Film ini berkisah tentang sebuah perjalanan dua orang yang berbeda tujuan dan kepentingan. Salawaku seorang anak kecil yang ingin mencari kakaknya Binaiya dan Saras seorang anak Jakarta yang ingin mengembalikan masalahnya dari kota tinggalnya. pertemuannya dalam sebuah  perjalanan bersama Kawanua, kakak angkat Salawaku untuk menemukan Binaiya harus menghadapi berbagai konflik dan drama yang menyertai kisah mereka dan perlahan terungkap alasan Binaiya pergi dari desanya dan Salawaku.

Film yang diproduseri oleh Ray Zulham dan Michael Julius ini juga bercerita tentang perbedaan keinginan dua tokoh. Salawaku yang mengingkan tinggal bersama orang yang dia cintai yaitu kakaknya. Lain lagi dengan Saras yang tak ingin hidup dengan siapa pun kecuali dirinya sendiri. Dalam perjalanan mereka, Saras memutuskan ikut membantu menemukan kakak Salawaku dan melupakan semua masalahnya.

“Salawaku adalah perisai dari Maluku yang bertujuan untuk melindungi dan berharap Salawaku menjadi pelindung kehidupannya dan kakaknya”, ungkap Prita tentang pemilihan judul Salawaku. Salawaku selain senjata tradisional Maluku juga dipilih sebagai judul sekaligus nama karakter dalam film yang menghadirkan keindahan Indonesia bagian timur.
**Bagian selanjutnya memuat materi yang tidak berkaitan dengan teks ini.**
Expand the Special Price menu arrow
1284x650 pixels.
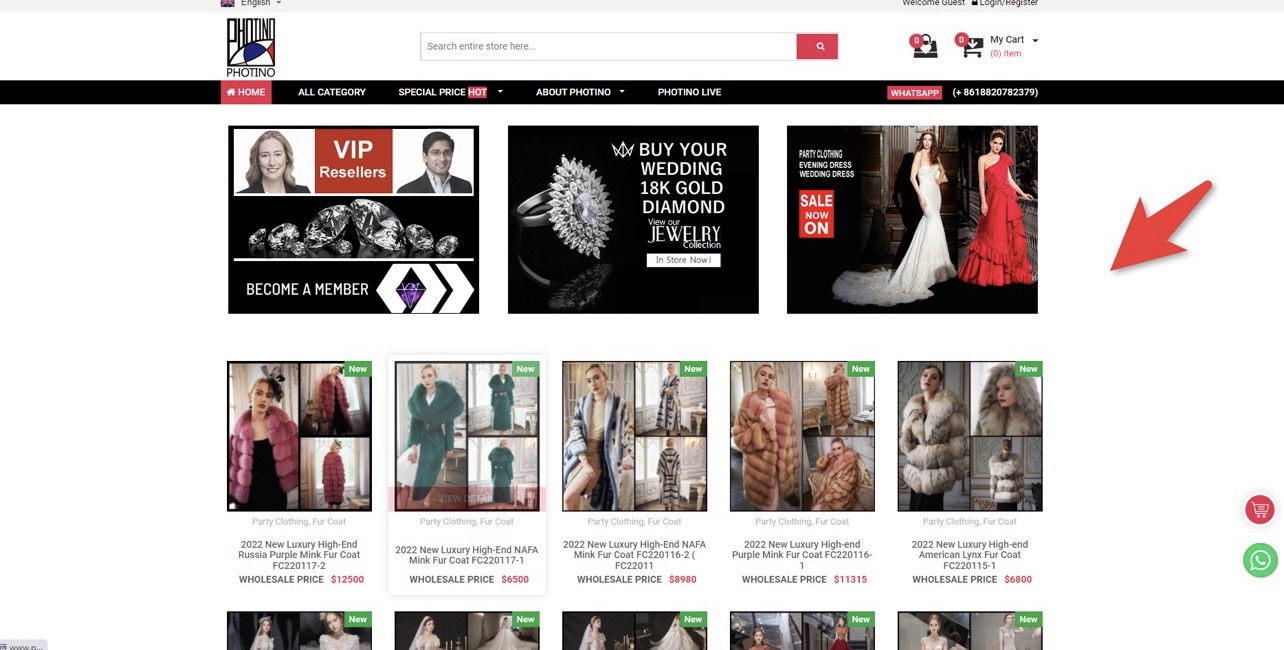[x=500, y=92]
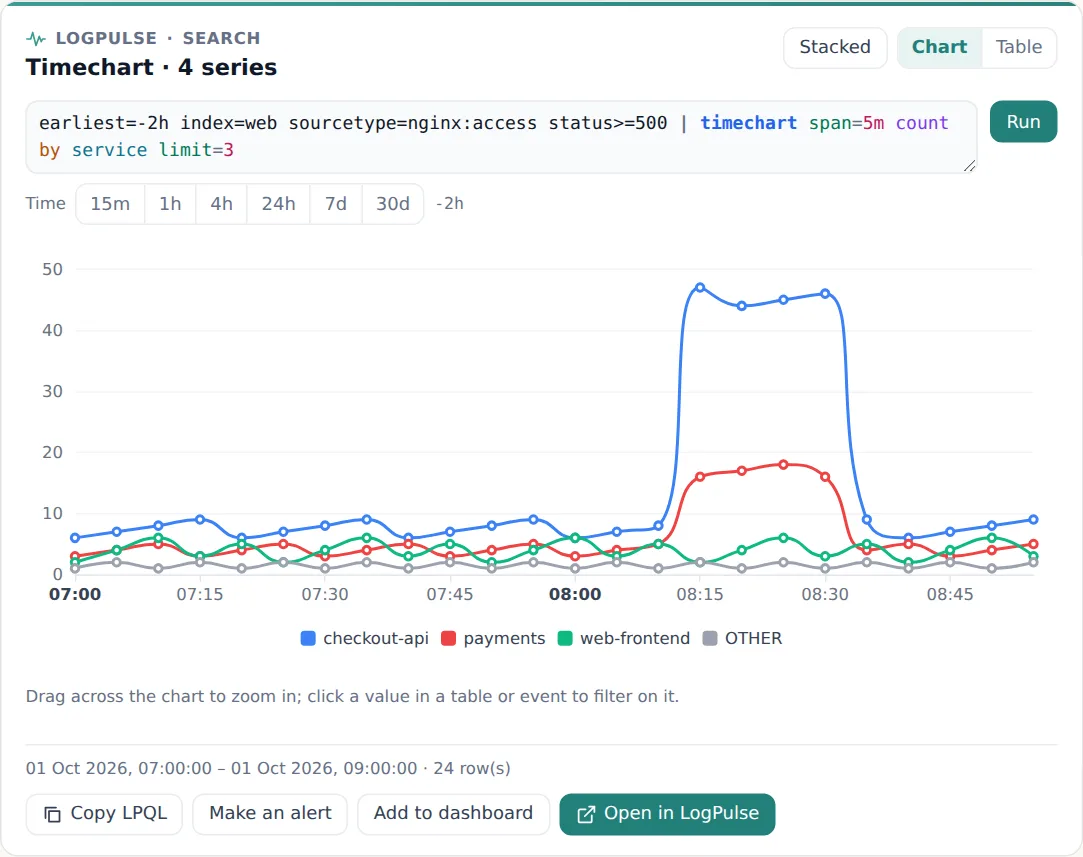Toggle the OTHER series legend entry
The image size is (1083, 857).
tap(742, 638)
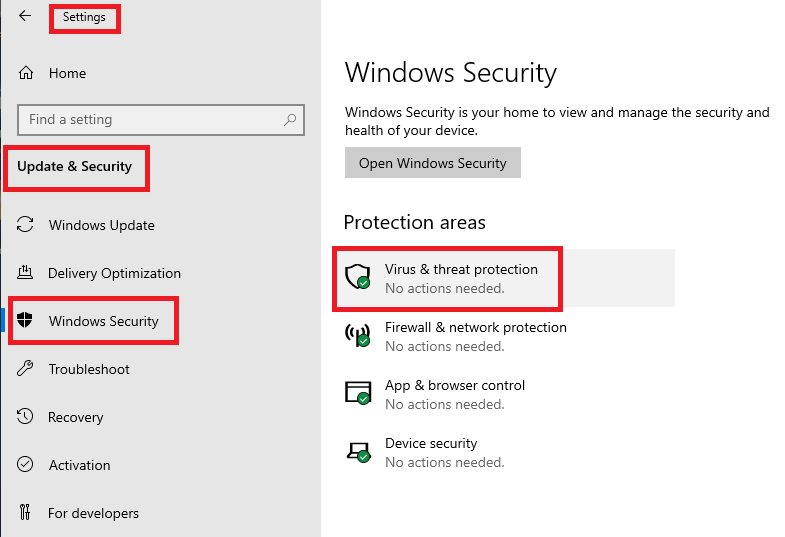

Meski belum tayang di Indonesia, film ini sudah mulai populer karena meraih banyak penghargaan pada ajang Festival Film Indonesia (FFI) 2016, Salawaku berhasil mendapat delapan penghargaan sekaligus berhasil memenangkan Best Asian Future Award dan tayang perdana di program Asian Future, Tokyo International Film Festival (TIFF) ke-29. Film berdurasi 82 menit ini hampir seluruhnya dilakukan di ruang terbuka dengan pantai dan alam Indonesia yang begitu menakjubkan.